Segment A549 cells using a trained cellpose

Author: Ke
Data source: Dr. Weikang Wang
[1]:
import numpy as np
import matplotlib.pyplot as plt
from cellpose import models
from cellpose.io import imread
from pathlib import Path
from livecellx.preprocess.utils import normalize_img_to_uint8
from livecellx.segment.cellpose_utils import segment_single_images_by_cellpose, segment_single_image_by_cellpose

[2]:
# path for saving re-fitted cellpose model
pretrained_model_path = "./notebook_results/cellpose/cellpose_A549_cyto2/models/cellpose_residual_on_style_on_concatenation_off_cellpose_A549_cyto2_2023_03_07_01_07_22.191293"
# model_type='cyto' or 'nuclei' or 'cyto2'
# model = models.Cellpose(gpu=True, model_type="cyto2", pretrained_model=pretrained_model_path)
model = models.CellposeModel(pretrained_model=pretrained_model_path, gpu=True) #, model_type="cyto2")
[3]:
from livecellx.core.datasets import LiveCellImageDataset, SingleImageDataset
dataset_dir_path = Path(
    "../datasets/test_data_STAV-A549/DIC_data"
)

mask_dataset_path = Path("../datasets/test_data_STAV-A549/mask_data")
dic_dataset = LiveCellImageDataset(dataset_dir_path, ext="tif")
3 tif img file paths loaded;
[7]:
from livecellx.preprocess.utils import enhance_contrast
import random

num_img_to_viz = 2
times = dic_dataset.times
for i in range(0, num_img_to_viz):
    # randomly sample a time from the dataset
    img = dic_dataset[times[random.randint(0, len(times) - 1)]]
    img = normalize_img_to_uint8(img)
    print("img dim: ", img.shape)
    mask = segment_single_image_by_cellpose(img, model, channels=[[0, 0]], diameter=80)
    fig, axes = plt.subplots(1, 2, figsize=(10, 5))
    axes[0].imshow(enhance_contrast(img))
    axes[0].set_title("raw image")
    axes[1].imshow(mask)
    axes[1].set_title("cellpose mask")
    plt.show()
img dim:  (2048, 2048)
../../_images/livecellx_notebooks_tutorials_tutorial_predict_cellpose_A549_4_1.png
img dim:  (2048, 2048)
../../_images/livecellx_notebooks_tutorials_tutorial_predict_cellpose_A549_4_3.png
[12]:
from livecellx.core.io_utils import save_png
diameter = 80
out_dir = Path("./notebook_results/cellpose/test_outputs")
out_dir.mkdir(parents=True, exist_ok=True)

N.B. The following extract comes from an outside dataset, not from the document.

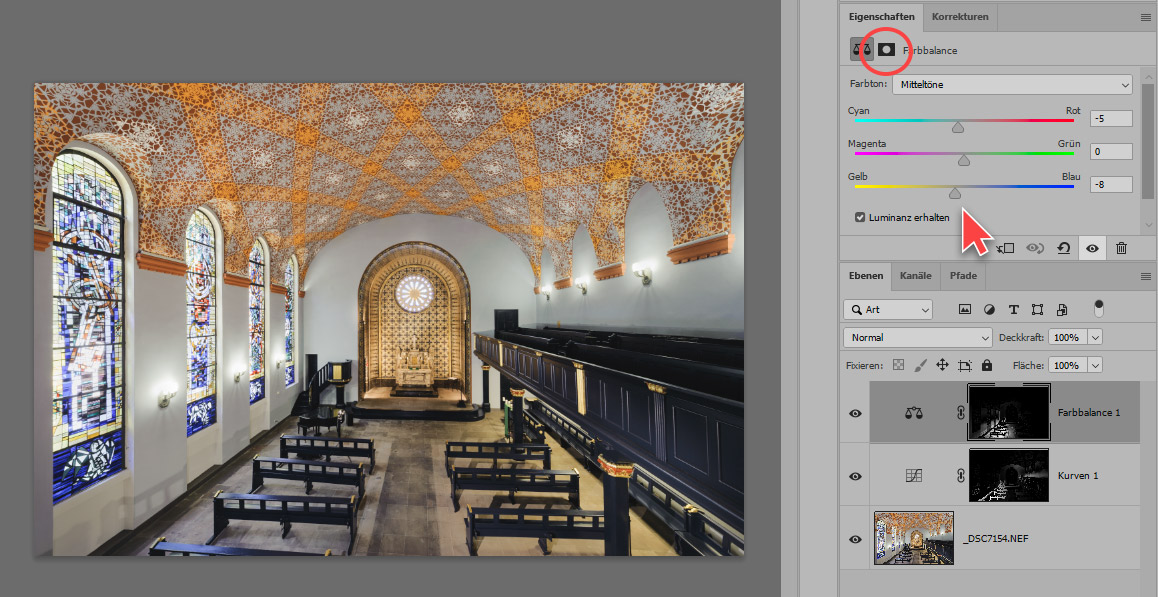Click the mask icon in Eigenschaften panel

(886, 49)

for time in dic_dataset.times:
    img = dic_dataset[time]
    img = normalize_img_to_uint8(img)
    mask = segment_single_image_by_cellpose(img, model, channels=[[0, 0]], diameter=diameter)

    # save the mask
    mask_path = out_dir / f"mask_{time}.png"
    save_png(mask_path, mask, mode="I")